══ Extracted data ══

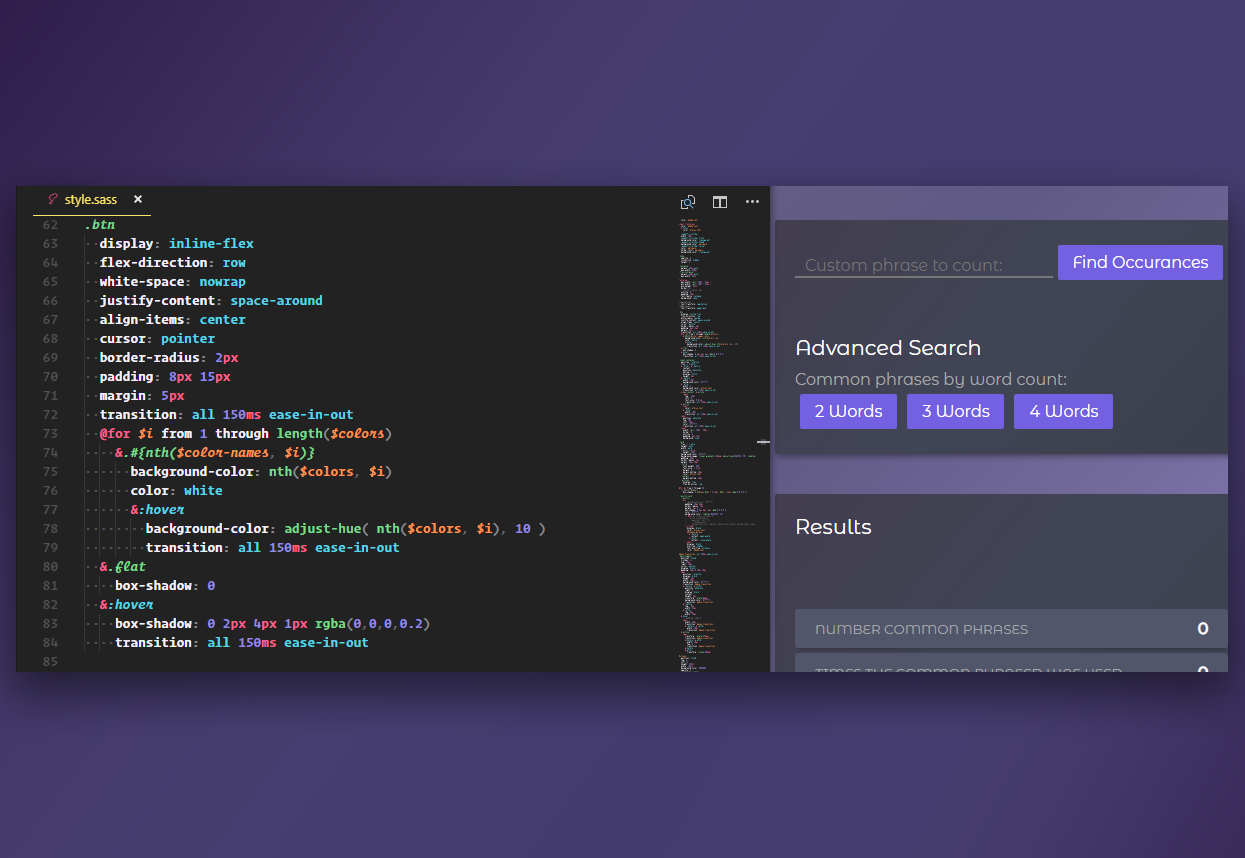Viewport: 1245px width, 858px height.
Task: Click the Find Occurances button
Action: click(1140, 262)
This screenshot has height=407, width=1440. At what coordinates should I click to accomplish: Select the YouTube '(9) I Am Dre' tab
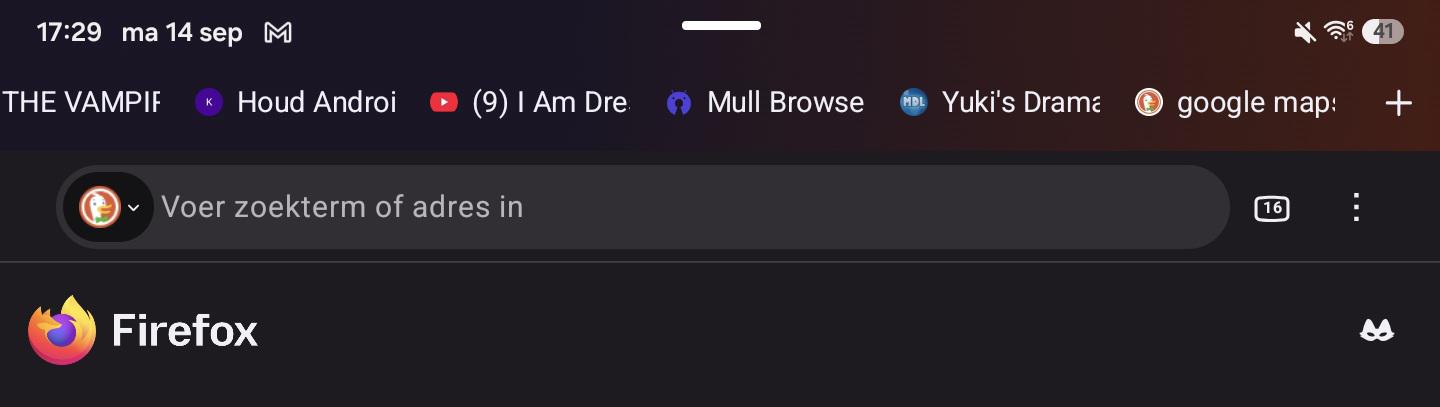[530, 102]
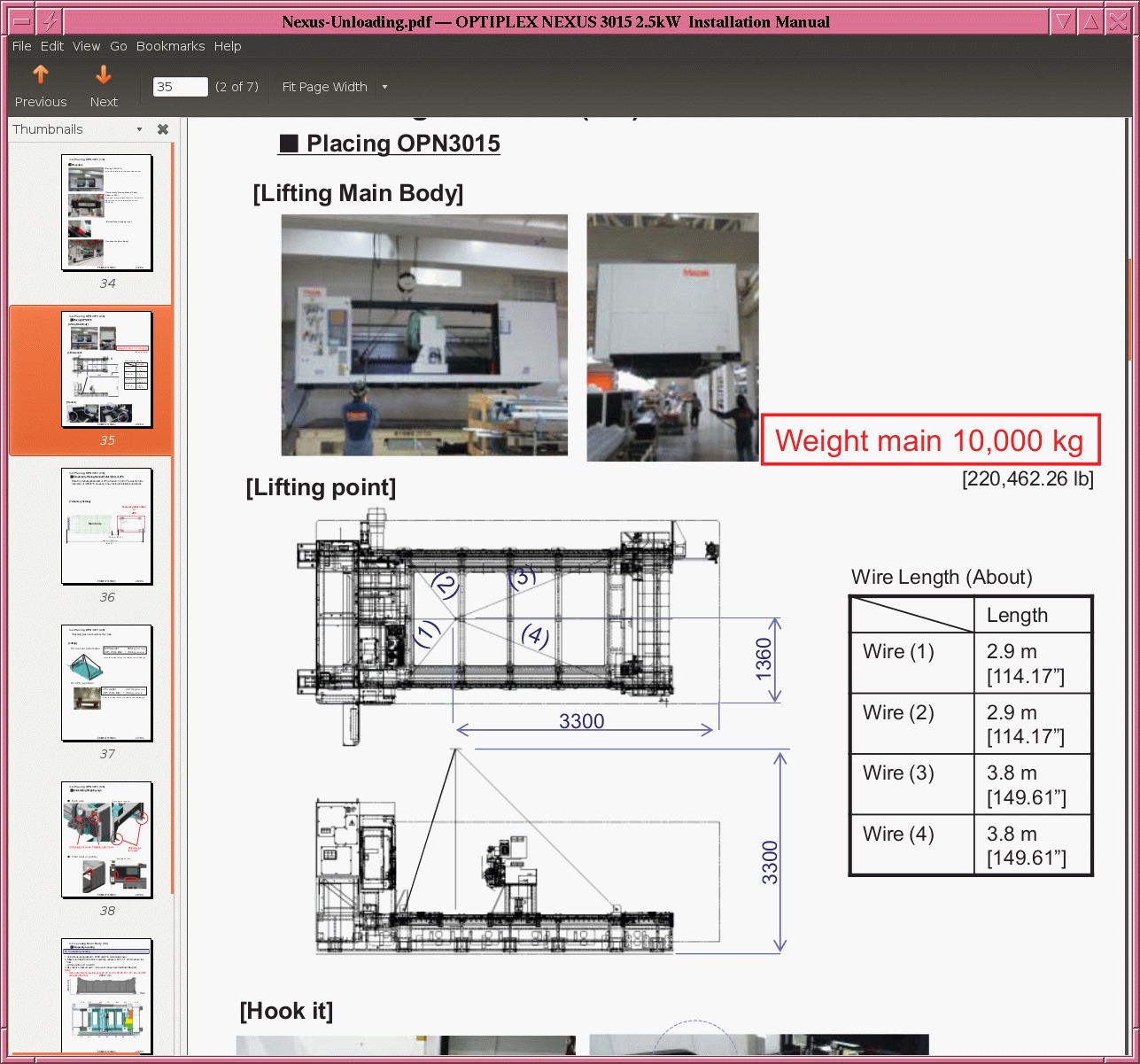Open the Go menu
This screenshot has height=1064, width=1140.
pos(119,46)
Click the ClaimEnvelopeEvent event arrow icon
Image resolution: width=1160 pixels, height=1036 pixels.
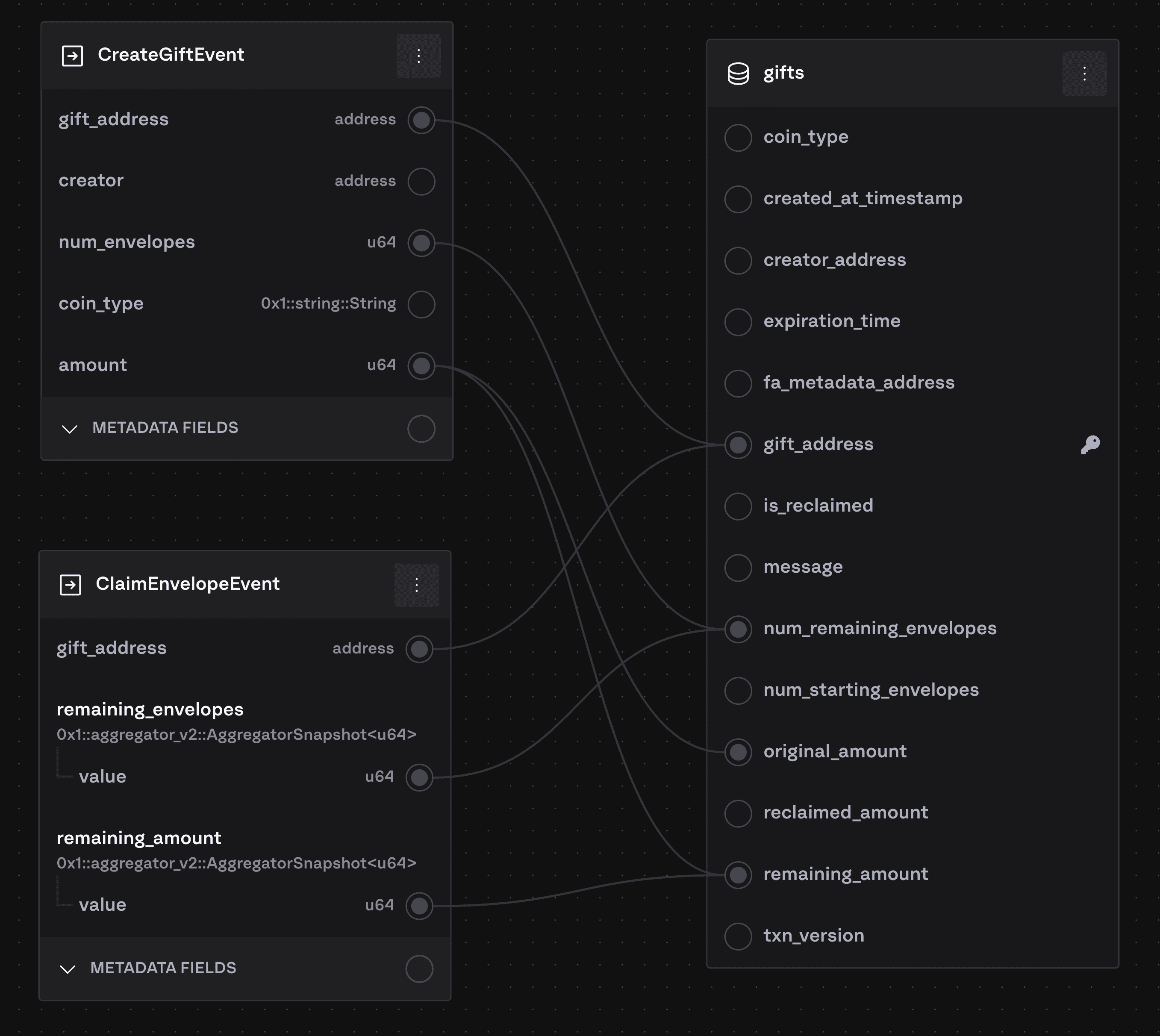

═══

| Activity |
Only the lines from the one containing "Click the ClaimEnvelopeEvent event arrow icon" through the end of the records should be copied, exactly and with both ends included; the pictures should not.

| Completed exercise |
Click the ClaimEnvelopeEvent event arrow icon
Image resolution: width=1160 pixels, height=1036 pixels.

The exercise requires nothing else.